Servicenormen op basis van klachtenanalyse – Een handreiking aan overheidsinstanties ter verbetering van hun dienstverlening
Opgesteld door PricewaterhouseCoopers op basis van klachten die burgers hebben ingediend bij het meldpunt ‘Last van de Overheid’ In opdracht van het Team Kwaliteitshandvesten van het Ministerie van Binnenlandse Zaken en Koninkrijksrelaties
22 oktober 2007
Samenvatting De afgelopen drie jaar zijn ruim 2.000 klachten binnengekomen bij het meldpunt ‘Last van de Overheid’. Dit is een duidelijk signaal dat de dienstverlening van de overheid aan burgers voor verbetering vatbaar is. Deze handreiking gaat in op de vraag welke klachten mogelijkerwijs kunnen worden ondervangen met servicenormen. Goede servicenormen voorzien in een continue kwaliteitsborging van de dienstverlening. De handreiking biedt voorbeelden van servicenormen, afgeleid van ontvangen klachten bij het meldpunt. Het doel is om overheidsinstanties aan te moedigen een dienstverlening te bieden, waarin een begripvolle en probleemoplossende insteek centraal staat. Niet alle klachten kunnen worden ondervangen door servicenormen. Soms ligt de oplossing van klachten buiten de reikwijdte van de ambtenaar, die de burger te woord staat. Het gaat dan bijvoorbeeld om aanpassing van wetgeving of technische/ organisatorische aanpassingen binnen de organisatie. Voor drie categorieën van klachten kunnen servicenormen wel een belangrijke rol spelen in de verbetering van de dienstverlening, te weten wacht- en doorlooptijden, normen op het gebied van helderheid van informatievoorziening en normen voor bejegening. Gegeven de klachten die bij het meldpunt binnenkwamen, is de conclusie dat een goed kwaliteitshandvest in ieder geval servicenormen bevat op deze drie aspecten van dienstverlening. Beter drie betekenisvolle servicenormen dan een hele lijst van normen die niet van toegevoegde waarde zijn voor de burger!
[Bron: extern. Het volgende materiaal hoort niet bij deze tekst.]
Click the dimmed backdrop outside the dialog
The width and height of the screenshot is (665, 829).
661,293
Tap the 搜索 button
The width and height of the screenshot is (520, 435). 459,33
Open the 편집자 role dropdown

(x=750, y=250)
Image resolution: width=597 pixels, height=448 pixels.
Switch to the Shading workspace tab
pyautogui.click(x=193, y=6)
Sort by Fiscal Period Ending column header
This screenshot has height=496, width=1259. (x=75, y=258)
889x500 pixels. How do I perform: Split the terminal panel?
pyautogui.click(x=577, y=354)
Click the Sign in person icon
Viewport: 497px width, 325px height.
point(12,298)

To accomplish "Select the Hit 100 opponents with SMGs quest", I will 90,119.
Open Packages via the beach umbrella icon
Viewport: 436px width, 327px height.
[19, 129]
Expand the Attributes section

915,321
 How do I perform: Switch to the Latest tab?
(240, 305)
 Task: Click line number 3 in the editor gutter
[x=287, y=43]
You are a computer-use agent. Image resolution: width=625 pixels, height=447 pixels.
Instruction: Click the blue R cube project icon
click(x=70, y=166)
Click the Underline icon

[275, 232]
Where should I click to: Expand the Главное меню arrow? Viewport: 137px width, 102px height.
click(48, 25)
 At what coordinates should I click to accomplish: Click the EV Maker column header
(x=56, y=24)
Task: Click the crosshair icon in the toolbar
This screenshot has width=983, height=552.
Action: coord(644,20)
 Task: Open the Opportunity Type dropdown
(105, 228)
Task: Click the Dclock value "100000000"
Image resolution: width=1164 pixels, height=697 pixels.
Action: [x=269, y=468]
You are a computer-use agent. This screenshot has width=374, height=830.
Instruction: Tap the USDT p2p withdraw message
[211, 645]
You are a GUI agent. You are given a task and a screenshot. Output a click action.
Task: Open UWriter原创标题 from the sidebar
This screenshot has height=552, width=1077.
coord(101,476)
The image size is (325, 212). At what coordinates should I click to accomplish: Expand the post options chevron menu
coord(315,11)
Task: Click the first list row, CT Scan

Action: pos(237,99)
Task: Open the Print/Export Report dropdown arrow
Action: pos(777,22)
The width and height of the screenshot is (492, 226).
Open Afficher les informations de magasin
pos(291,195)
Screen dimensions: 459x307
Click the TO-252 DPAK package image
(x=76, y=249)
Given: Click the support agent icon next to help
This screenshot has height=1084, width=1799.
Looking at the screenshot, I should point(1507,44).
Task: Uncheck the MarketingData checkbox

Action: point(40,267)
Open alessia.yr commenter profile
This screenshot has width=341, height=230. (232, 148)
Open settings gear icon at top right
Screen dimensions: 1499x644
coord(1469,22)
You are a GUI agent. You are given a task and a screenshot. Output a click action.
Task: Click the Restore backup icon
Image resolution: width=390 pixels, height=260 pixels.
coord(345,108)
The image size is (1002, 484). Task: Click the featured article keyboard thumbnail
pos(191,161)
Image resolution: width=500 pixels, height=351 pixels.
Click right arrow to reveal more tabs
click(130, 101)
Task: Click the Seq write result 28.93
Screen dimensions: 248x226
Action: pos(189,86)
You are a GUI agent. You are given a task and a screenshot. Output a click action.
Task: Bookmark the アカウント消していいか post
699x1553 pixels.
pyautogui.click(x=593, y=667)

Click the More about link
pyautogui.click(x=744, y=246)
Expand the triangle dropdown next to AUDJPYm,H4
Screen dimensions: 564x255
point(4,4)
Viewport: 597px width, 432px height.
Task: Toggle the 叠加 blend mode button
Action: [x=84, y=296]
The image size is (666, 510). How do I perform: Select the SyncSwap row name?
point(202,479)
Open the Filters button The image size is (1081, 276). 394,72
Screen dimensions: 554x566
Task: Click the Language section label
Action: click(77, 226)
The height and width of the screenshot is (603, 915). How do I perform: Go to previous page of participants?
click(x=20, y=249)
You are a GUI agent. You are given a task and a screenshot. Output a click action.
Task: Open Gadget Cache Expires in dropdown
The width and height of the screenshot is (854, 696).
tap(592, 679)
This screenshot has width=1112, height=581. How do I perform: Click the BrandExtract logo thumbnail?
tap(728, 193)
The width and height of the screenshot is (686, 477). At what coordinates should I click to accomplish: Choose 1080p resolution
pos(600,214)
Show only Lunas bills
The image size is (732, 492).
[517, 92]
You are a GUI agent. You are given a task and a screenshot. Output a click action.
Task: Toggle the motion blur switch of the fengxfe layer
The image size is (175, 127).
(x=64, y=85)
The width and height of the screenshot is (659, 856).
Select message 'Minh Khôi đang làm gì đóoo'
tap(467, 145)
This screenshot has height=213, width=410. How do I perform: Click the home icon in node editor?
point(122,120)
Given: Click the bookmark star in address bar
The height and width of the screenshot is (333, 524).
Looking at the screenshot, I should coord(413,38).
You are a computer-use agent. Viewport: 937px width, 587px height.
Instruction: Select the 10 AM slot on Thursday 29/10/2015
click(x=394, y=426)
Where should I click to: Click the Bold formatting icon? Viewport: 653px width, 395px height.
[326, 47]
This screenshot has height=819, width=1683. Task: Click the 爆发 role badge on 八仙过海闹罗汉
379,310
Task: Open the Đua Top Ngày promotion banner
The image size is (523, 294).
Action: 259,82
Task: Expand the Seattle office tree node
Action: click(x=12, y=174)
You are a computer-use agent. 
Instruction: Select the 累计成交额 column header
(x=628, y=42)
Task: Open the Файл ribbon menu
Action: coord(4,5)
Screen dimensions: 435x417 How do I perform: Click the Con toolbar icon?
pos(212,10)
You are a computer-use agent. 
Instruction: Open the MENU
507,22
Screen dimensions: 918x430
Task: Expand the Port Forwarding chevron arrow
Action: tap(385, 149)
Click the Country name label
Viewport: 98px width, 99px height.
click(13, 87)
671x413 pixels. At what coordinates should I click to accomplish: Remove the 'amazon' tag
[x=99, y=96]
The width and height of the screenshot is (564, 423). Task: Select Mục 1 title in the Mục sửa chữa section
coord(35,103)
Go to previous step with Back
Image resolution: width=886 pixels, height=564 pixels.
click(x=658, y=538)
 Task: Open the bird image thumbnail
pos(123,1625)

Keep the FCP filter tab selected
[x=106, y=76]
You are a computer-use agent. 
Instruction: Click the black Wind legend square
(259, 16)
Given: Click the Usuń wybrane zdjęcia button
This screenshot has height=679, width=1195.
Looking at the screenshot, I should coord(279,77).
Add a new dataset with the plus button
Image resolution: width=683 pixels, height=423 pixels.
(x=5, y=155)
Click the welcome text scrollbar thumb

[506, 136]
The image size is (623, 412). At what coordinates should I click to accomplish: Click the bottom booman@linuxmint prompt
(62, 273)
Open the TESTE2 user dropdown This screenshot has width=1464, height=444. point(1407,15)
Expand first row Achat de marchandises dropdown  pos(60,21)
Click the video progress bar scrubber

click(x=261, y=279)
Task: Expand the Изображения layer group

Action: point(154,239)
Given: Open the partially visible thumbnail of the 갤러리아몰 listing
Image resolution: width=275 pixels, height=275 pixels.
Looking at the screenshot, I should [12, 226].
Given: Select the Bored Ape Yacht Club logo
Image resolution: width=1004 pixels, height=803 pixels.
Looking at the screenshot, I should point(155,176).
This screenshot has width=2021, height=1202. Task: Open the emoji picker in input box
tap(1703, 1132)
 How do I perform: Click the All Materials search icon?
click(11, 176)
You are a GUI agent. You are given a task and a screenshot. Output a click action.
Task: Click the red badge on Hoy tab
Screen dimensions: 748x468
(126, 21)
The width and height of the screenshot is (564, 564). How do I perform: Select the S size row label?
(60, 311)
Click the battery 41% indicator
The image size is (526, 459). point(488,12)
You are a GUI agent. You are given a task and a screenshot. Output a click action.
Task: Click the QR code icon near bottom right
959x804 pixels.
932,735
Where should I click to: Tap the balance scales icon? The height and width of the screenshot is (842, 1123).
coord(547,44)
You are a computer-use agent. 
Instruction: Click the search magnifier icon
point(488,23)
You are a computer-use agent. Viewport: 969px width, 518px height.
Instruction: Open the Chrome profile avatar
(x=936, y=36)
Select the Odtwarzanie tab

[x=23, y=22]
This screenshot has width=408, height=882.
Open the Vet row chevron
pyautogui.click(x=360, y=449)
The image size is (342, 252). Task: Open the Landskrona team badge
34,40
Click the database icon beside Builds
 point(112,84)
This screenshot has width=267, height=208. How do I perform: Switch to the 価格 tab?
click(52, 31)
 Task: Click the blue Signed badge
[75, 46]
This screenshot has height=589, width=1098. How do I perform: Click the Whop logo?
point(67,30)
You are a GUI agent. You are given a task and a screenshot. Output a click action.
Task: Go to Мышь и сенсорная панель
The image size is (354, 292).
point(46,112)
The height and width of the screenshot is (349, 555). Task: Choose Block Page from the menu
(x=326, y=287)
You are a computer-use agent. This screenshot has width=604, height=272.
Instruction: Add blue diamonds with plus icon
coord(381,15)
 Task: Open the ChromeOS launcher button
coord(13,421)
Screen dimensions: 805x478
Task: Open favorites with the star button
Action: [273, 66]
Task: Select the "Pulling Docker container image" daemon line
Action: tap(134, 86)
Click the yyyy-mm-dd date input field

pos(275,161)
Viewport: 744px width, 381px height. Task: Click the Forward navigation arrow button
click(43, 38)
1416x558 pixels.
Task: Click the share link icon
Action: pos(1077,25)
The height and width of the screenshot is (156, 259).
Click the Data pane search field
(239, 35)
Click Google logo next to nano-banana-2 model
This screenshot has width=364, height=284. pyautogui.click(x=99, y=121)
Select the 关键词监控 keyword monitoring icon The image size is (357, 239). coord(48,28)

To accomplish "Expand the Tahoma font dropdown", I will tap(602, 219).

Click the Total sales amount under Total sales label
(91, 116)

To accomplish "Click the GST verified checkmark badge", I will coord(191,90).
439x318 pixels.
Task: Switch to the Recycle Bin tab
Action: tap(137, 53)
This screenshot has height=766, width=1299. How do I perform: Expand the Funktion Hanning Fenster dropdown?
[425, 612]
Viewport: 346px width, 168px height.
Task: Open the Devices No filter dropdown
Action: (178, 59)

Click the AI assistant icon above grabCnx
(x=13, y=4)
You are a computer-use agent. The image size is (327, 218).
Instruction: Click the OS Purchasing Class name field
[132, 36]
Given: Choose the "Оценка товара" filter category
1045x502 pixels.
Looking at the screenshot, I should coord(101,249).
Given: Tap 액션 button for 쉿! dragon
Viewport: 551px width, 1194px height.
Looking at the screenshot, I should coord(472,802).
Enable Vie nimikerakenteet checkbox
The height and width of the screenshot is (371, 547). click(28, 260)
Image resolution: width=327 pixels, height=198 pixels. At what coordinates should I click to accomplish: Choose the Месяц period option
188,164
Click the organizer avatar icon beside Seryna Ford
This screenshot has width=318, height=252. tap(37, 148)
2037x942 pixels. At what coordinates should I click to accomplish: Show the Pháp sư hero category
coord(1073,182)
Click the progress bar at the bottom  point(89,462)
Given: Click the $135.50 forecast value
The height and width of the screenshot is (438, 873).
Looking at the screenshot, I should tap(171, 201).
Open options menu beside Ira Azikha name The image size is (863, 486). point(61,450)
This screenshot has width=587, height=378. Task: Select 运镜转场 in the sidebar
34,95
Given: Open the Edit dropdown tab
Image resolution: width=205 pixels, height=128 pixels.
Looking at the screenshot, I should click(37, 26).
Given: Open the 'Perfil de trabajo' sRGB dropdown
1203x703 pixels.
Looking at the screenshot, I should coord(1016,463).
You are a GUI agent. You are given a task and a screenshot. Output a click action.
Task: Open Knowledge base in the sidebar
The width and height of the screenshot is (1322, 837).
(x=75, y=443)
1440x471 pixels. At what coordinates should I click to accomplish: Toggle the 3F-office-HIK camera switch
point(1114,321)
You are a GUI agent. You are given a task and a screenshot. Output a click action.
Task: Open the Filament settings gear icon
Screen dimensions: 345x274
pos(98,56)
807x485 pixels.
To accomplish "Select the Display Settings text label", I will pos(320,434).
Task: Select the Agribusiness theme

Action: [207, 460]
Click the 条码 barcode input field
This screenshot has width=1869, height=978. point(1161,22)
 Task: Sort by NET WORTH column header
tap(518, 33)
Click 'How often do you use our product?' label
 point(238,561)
De opbouw van deze handreiking is als volgt: 1. Inleiding ............................................................................................................................................... 3 2. De aard van de klachten ..................................................................................................................... 4 3. De wenselijkheid van een servicenorm ............................................................................................... 5 4. Welke klachten lenen zich het best voor een norm? .......................................................................... 6 Bijlage A – Top tien knelpunten............................................................................................................... 8 Bijlage B – Tips voor de verwoording van een servicenorm ................................................................... 8
2
1. Inleiding Wat is een beter startpunt voor verbetering van de overheidsdienstverlening dan de klachten van burgers over diezelfde dienstverlening? Daarom hebben wij onderzocht of, en zo ja hoe, de klachten die het afgelopen jaar zijn binnengekomen bij het meldpunt ‘Last van de Overheid’ vertaald kunnen worden in goede servicenormen voor overheidsinstanties. De ‘goede servicenormen’ in deze handreiking zijn bedoeld als voorbeeld en ter inspiratie voor alle overheidsinstanties die met hun dienstverlening in direct contact staan met burgers. Deze handreiking is gebaseerd op de circa 2.000 klachten die in de periode van oktober 2004 tot en met juli 2007 zijn binnengekomen bij het meldpunt ‘Last van de Overheid’. In dezelfde periode is er een vijftal voortgangsrapportages uitgebracht waarin de binnengekomen klachten zijn ingedeeld naar categorie en naar uitvoerende instantie. In de handreiking zijn de categorieën waar de meeste klachten over zijn binnengekomen behandeld. Per geïdentificeerde categorie is vastgesteld waar een servicenorm een belangrijke bijdrage zou kunnen leveren aan het structureel oplossen van een klacht. Daarnaast biedt de handreiking tips voor het opstellen van een goede servicenorm. Kortom, de handreiking beantwoordt twee vragen: Vraag 1: Wanneer vraagt een klacht om een externe servicenorm? Vraag 2: Wat zijn voorbeelden van goede servicenormen? Een goede servicenorm is in ieder geval: Controleerbaar
Bij voorkeur is een norm objectief toetsbaar, zodat de burger tijdens de dienstverlening direct kan bepalen of de norm gehaald wordt. Toch kan ook een kwalitatieve gedragsnorm een goed middel zijn tot gewenste verbeteringen in de dienstverlening leiden. In ieder geval moet een servicenorm positief zijn geformuleerd en een concrete belofte bieden aan de individuele burger.
Betekenisvol
Burgers moeten de norm belangrijk vinden. Een norm moet zich daarom richten op die elementen van de dienstverlening, waar burgers vaak tegenaan lopen. Een goede norm vormt tegelijkertijd een uitdaging voor de uitvoerende organisatie. Omdat de ontwikkeling en de naleving van een goede servicenorm de nodige moeite kost, is het ook van belang dat de norm zich richt op de kern van de dienstverlening van de uitvoerende organisatie.
Gericht op burgers*
De normen zijn bedoeld om de burger een merkbaar betere dienstverlening te bieden. Interne normen, waar de burger hooguit indirect profijt van heeft, zoals maximale foutpercentages, productiviteitsnormen etc. bieden geen houvast voor de burgers en vormen geen onderdeel van deze leidraad.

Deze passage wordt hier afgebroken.